In discussions about the lessons of the teachers struggles that broke out over the past two years in the US and internationally, Sergio stated, “I was actually at the Arizona teacher strike, I have friends and family there who are teachers, and I know there have been others up in San Jose and South Bay, even San Diego Unified is facing the same issues that we are.”

He was surprised to learn that the Democrats and former Governor Jerry Brown led the charter school movement in California, and agreed that the attack on education requires a political fight by teachers. “Education is under attack. The establishment parties are not that different at this point. They have turned the districts into corporations, even here in a blue state. I feel that they want an entire population of unskilled and ignorant people that they can control and manipulate.”

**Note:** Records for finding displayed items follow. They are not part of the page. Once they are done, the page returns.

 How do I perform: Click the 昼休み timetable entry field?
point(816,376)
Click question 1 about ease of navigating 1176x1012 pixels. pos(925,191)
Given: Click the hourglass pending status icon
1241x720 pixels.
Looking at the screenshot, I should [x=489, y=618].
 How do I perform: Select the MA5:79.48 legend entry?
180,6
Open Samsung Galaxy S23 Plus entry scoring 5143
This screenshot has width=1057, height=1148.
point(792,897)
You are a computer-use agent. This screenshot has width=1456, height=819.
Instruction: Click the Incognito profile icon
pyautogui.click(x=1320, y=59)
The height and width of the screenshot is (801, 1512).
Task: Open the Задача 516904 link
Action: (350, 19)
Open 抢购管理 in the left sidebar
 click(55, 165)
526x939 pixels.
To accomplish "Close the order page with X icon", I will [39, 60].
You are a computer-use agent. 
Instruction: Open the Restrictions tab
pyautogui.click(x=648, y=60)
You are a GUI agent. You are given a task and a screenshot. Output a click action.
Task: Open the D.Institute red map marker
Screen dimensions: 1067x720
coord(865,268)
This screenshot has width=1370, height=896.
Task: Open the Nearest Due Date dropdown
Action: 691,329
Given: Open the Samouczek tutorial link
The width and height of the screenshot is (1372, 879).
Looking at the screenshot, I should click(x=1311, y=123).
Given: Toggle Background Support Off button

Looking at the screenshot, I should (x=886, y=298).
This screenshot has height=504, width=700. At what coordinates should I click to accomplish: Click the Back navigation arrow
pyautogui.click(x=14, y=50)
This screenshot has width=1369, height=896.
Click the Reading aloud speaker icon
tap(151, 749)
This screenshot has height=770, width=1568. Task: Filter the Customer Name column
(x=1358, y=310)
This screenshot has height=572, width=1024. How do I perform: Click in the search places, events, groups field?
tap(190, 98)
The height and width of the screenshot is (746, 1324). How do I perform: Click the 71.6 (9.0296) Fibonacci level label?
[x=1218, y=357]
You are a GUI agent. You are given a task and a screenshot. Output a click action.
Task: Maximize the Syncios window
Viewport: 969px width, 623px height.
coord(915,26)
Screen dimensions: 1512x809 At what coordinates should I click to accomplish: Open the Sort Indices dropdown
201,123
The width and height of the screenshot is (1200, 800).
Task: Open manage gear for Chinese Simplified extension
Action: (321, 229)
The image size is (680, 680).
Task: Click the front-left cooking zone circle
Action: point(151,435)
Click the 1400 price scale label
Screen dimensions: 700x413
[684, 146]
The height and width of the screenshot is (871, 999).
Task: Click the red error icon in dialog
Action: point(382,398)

Students hold sign to defend their libraries

In discussing the need for the working class to be politically independent from the Democratic Party and the SEA, he said that teachers had been calling for a vote of “no confidence” with the school board. The union’s response was to push back, claiming that since the SEA was in negotiations with the district it would be counterproductive, telling him, “Now would not be a good time for that. It would mean that we don’t believe in the person we are negotiating with even though we are at the table.”

During her speech, Superintendent Janney cited declining enrollment, rising pension costs, an increase in funding needs for special education support, and the recent, possible expansion of the neighboring Chula Vista Elementary School District from K-6 to K-8 in the coming year as factors out of the district’s control that influenced their decision to issue so many layoff notices for the upcoming school year.

She avoided any reference to ongoing fraud investigations pointing to the mismanagement and loss of millions of dollars under the direction of the former Director of Finance Doug Martens and Chief Financial Officer Karen Michel who mysteriously retired months before the revelations of a budget shortfall were announced.

In response to this blatant evasion, one teacher responded, “Schools across the state are receiving less funding due to decreasing student enrollment, but they certainly are not being monitored by their County Office of Education or being audited by the Securities and Exchange Commission for fraud. We are the only district in the country with a negative certification. ...This is smoke and mirrors. ... Everyone in this room is a lot smarter than you give us credit for.”

To carry their struggle forward, Sweetwater teachers should form rank-and-file committees, independent of the SEA, to fight against all layoffs and budget cuts and make appeals to teachers and workers throughout the state and beyond. Right now University of California grad students are conducting a wildcat strike in defiance of the United Auto Workers. Conditions in Oakland and Los Angeles, where teachers struck last year and were bitterly betrayed by the unions, have only gotten worse.

After a six-day strike in January of 2019, the Los Angeles Unified School District worked with the United Teachers Los Angeles to ram through a deal crafted by leading state Democrats, including Los Angeles Mayor Eric Garcetti and California Governor Gavin Newsom. Class sizes of 39 have barely changed, and the paltry raises have done nothing to meet inflation and rising costs of living.

Despite major districts across the state being out of contract at the same time, the unions worked to isolate the Los Angeles teachers during the strike. Randi Weingarten, president of the American Federation of Teachers (AFT) and member of the Democratic National Committee, told striking teachers, “This is not about a strike wave—this is a specific fight for the kids and public schools of LA.”

The fight facing Sweetwater teachers is, of course, not confined to the district, the state of California, or even the US. Sweetwater teachers must draw the lessons of Oakland, Los Angeles, and the movement of teachers throughout the world, and break the isolation of their struggles imposed by the unions.